Fortunately, however, negatives from photographs that have “historic value” survived, including snapshots that Mr. McReynolds took a half century ago of social-justice luminaries like Martin Luther King, Jr., Bayard Rustin, Norman Thomas, and A.J. Muste. He also learned that a ground floor apartment in his building on East Fourth Street was empty and ready to rent.
“God looks after atheists,” said Mr. McReynolds, 83.
When he first encountered his devastated apartment, Mr. McReynolds was fearful that his beloved cats, Peggy and Shaman, had perished in the blaze. But a second-floor neighbor found Peggy; a policewoman located Shaman cowering near the ruins of the TV set.
That night, Mr.
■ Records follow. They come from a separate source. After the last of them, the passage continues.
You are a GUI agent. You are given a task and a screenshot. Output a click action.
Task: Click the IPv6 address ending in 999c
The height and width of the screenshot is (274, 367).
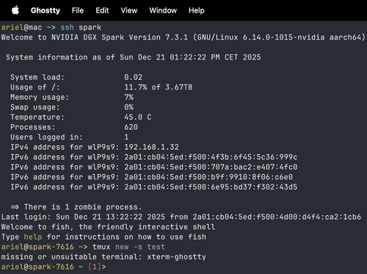[x=211, y=157]
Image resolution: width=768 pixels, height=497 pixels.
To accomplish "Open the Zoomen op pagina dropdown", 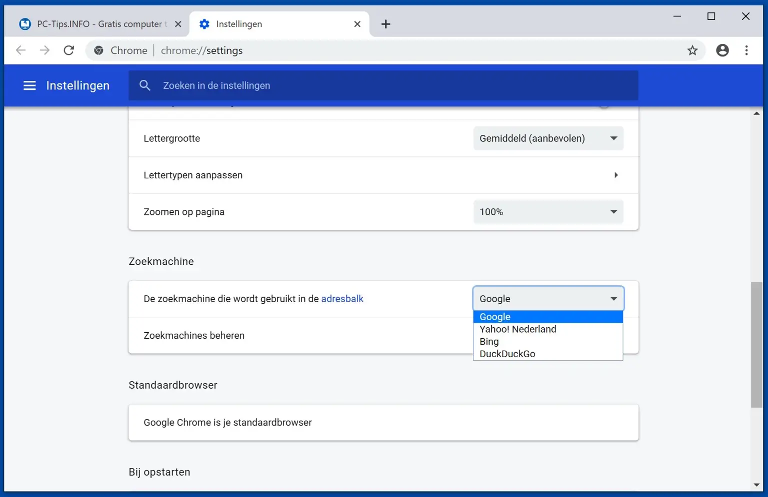I will (548, 212).
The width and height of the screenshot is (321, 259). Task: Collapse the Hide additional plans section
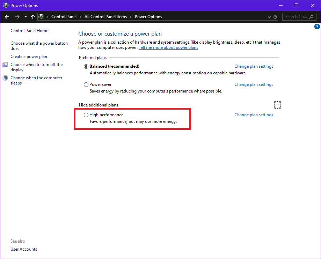pyautogui.click(x=277, y=105)
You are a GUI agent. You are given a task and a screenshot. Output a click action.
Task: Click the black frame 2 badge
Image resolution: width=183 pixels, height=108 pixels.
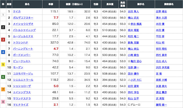tap(3, 27)
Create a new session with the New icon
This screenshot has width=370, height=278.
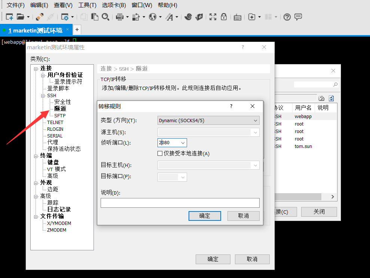pos(9,17)
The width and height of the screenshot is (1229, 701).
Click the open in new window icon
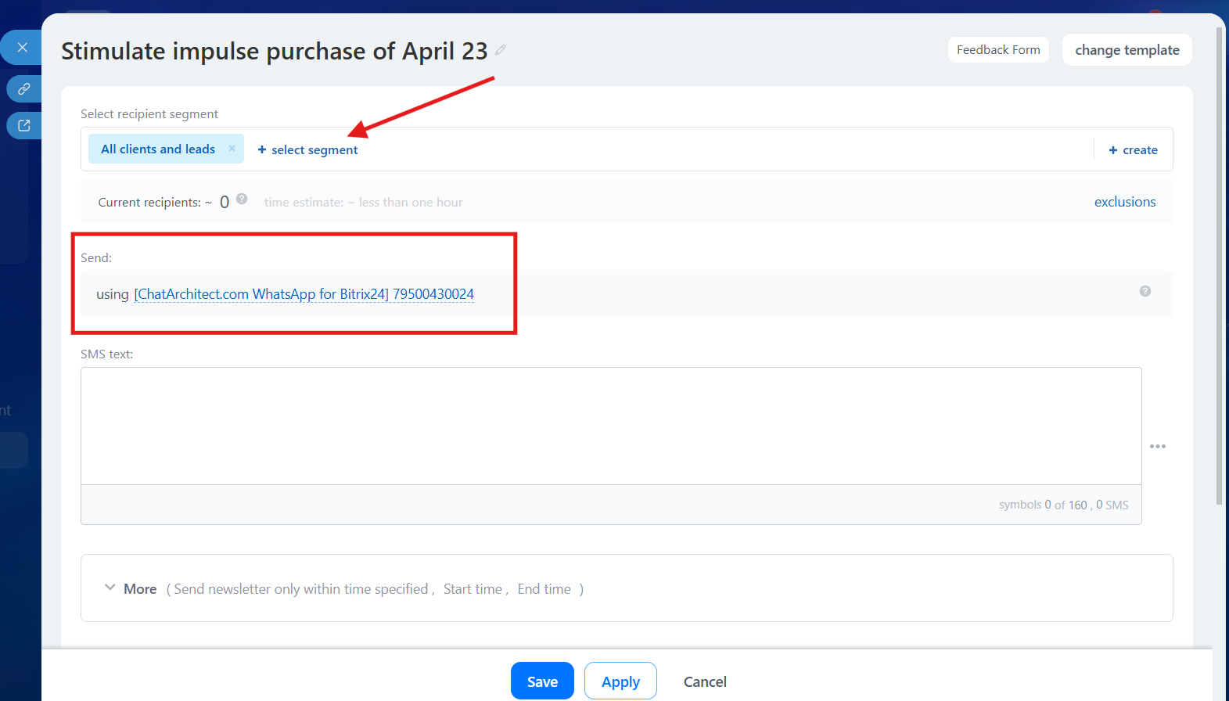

McReynolds and the cats slept in his new apartment. Bruce Cronin, 54, a professor of political science at City College of New York who arrived to help the next day, described Mr. McReynolds as “probably the foremost pacifist leader in the country today.” Mr. Cronin said the fire had caused his friend’s ceiling and a wall to collapse, and had destroyed his stereo system.
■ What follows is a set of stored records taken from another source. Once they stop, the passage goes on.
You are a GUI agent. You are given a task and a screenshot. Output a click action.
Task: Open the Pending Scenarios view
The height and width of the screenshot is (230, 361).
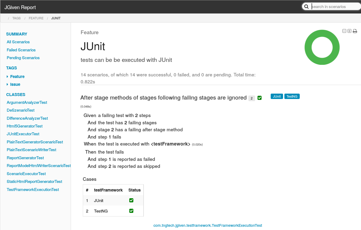pyautogui.click(x=23, y=58)
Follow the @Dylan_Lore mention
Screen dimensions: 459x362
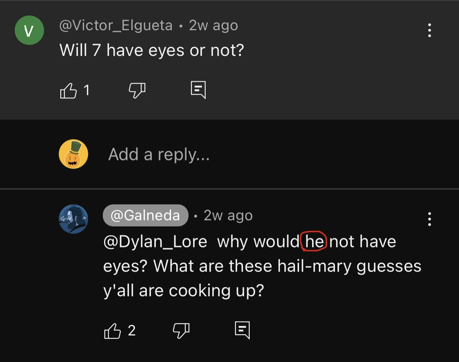click(x=155, y=242)
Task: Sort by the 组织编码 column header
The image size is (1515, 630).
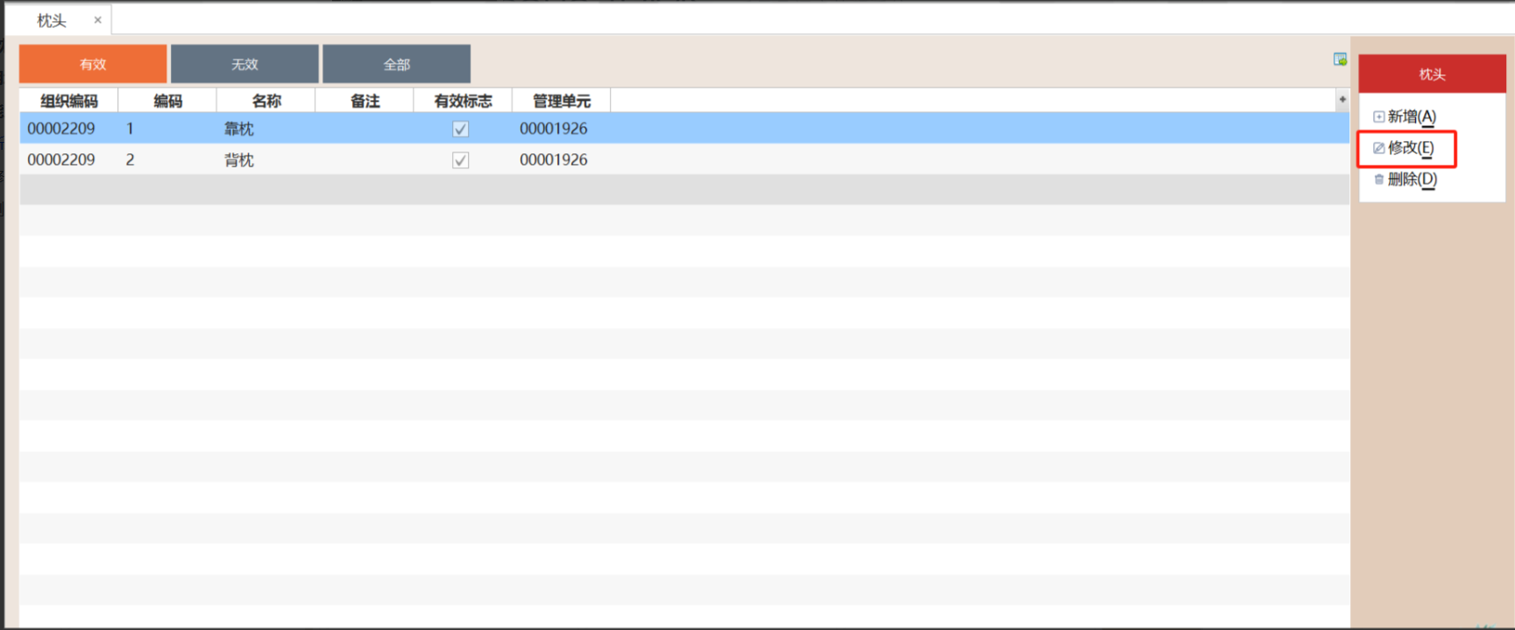Action: pos(68,101)
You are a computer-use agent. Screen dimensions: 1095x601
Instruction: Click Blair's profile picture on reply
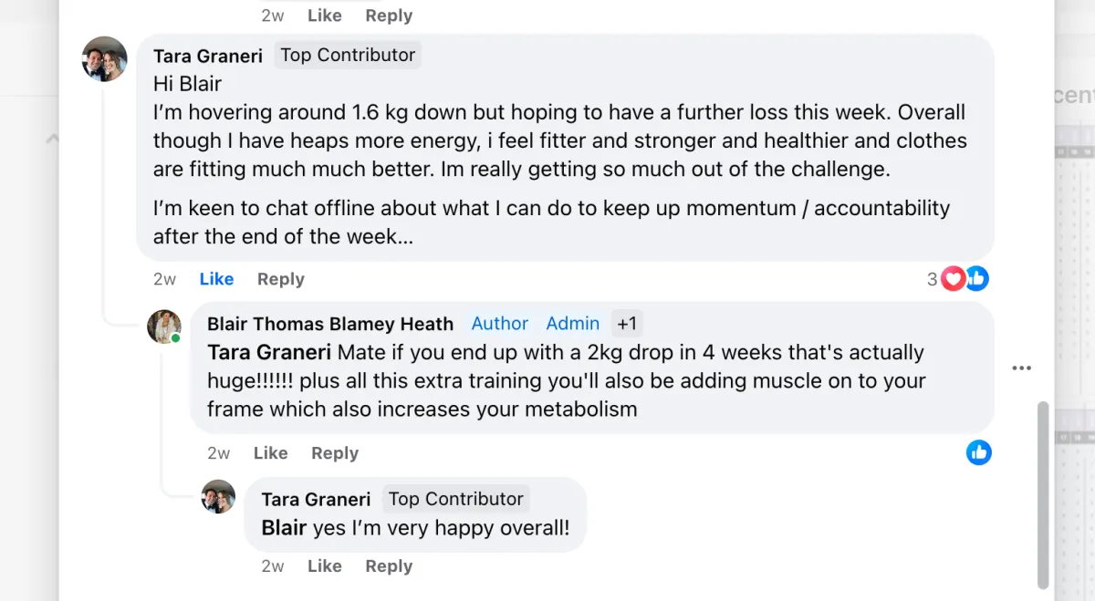164,326
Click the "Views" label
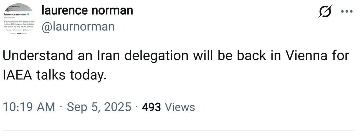This screenshot has width=361, height=138. [180, 107]
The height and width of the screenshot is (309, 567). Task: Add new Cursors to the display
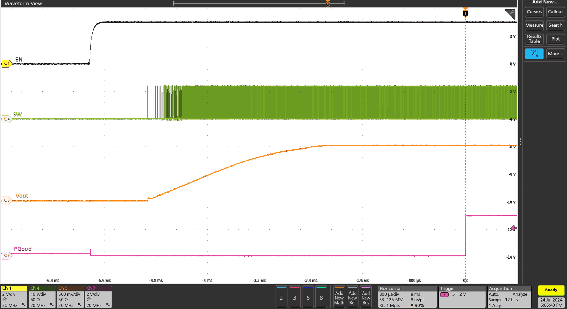coord(534,12)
“The great thing is that soon after people heard about the fire, they were sending money and wanting to replace things,” said Mr. Cronin.
Cooper Square Mutual Housing Association, which manages the low-income cooperative where Mr. McReynolds lives, sent staff over on the day of the blaze to clear water from the studio and told him of the vacant apartment. Carmen Trotta and Matt Deloisa, associate editors at the Catholic Worker newspaper, brought a bed over from the Catholic Workers’ Maryhouse residence. Poet and actor Chris Brandt, who also builds theatrical sets, put up new shelving using lumber purchased at a Lower East Side store.
Now that he’s nearly settled in his freshly painted and refurbished first-floor studio, Mr. McReynolds says he still doesn’t know what caused the fire that turned his former home into soot-covered rubble. The cause of the fire is still under investigation, the fire department said.
As luck would have it, some cherished personal mementos escaped the fire unscathed, including three prints he purchased in Hanoi, a city he first visited during the Vietnam War; an image from a “temple rubbing” in Cambodia where he stopped in 1981 when the Khmer Rouge guerrillas were still active in a country they had turned into a killing field; and 19th century Japanese prints he bought in Kyoto in 1966. His friends brought them down the stairs from his gutted apartment and hung them up, he said.
“I’m here alone and at an age when both of my parents were dead, and I don’t know what I would have done without my friends,” said Mr. McReynolds. “I would have burned out for lack of energy.”